Seven Steps to Saying No
June 16th, 2009 by MornaOver the years I’ve wrestled with saying “no” to many requests. When I was two years old, I’m sure I didn’t have that problem. Just ask my mom! As I grew up, I think the people pleaser in me showed up, and “no” seldom found its way into my vocabulary. As an adult, I have a distinct memory about learning how to say “no.” I was doing volunteer work at a local museum for a major fund-raising event. I was responsible getting volunteers for my committee. I still remember the woman I asked who instead of just saying “no” said, “No, I can’t help you now, but when the event takes place I’ll be glad to work.” Gosh, that no really didn’t sound so much like a no.Yes can be the right answer many times, but none of us has unlimited time available to say yes to everything. It’s knowing when to say yes or no and then how to say it that makes the difference.Here are seven ideas to help you say “no.”
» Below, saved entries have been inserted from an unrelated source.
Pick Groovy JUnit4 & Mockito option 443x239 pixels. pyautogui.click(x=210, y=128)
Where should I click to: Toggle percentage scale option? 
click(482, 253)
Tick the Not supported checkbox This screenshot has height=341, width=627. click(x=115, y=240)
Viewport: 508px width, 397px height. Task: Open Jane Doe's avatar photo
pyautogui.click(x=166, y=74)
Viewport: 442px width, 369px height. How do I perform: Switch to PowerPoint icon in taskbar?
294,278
1. Does the request moves you closer to your goals? If it does, that’s great. Commit the time needed. If it doesn’t, it should be easy to say no.
2. How does the time commitment for a “yes” affect your priorities? Sometimes we might like to say yes, but the time away from our stated priorities is a sacrifice that we aren’t willing to make. One example might be that your priority for family time requires you to say no to requests that interfere with that. And, don’t forget that commitments to yourself count as priorities; don’t give up time you need to rejuvenate or “fill the well.”
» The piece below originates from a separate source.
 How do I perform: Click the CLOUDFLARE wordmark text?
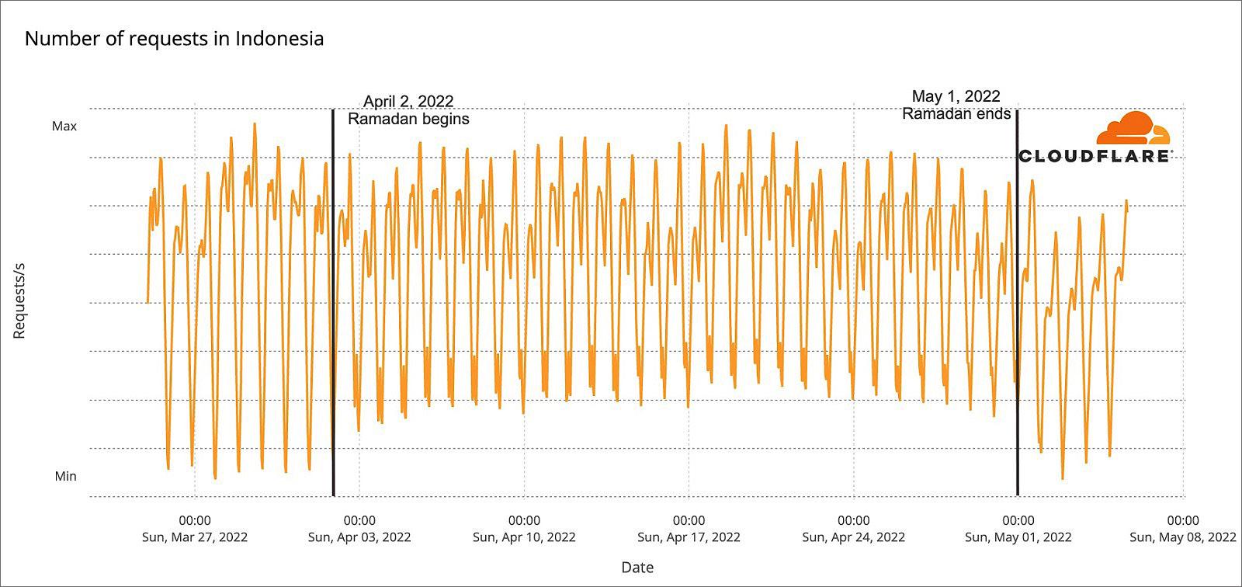pos(1095,156)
3. It’s OK to think about the request. You can tell the person you’ll give some thought to their request and then get back to them. This gives you time to consider the request, see how it fits into your goals, priorities and commitments.
4. Don’t apologize for saying “no.” Often people will say, “I’m sorry, but I can’t because….” It’s not necessary to give a reason why you can’t. It’s your time you are guarding. If you feel the need to explain, a simple “I can’t at this time” should work.
5. Offer an option. If you want to be involved in an activity that will take too much of your time, think of how you can do something small that will be less stressful. That’s what the woman who taught me how to say “no” did. For example, if you’re asked to be responsible for arranging for snacks for your child’s soccer team for the season, offer to bring snacks for one game. When my quilt guild was in need of volunteers for its show, I offered to design the brochure and advertising materials, something I could do on my own time.
6. Try to be aware of when someone is going to ask you for something. If you are on a committee or part of a group, it’s much easier to let the chair/group know ahead of time that you are already committed and can’t take on something else.
7. Practice saying no. Try it when you are asked for personal information when you shop. Try it with telemarketers.
And, once you’ve said no, just move on. In all likelihood, you’ll feel better and much less stressed, and the person who asked just moves onto the next name on her list.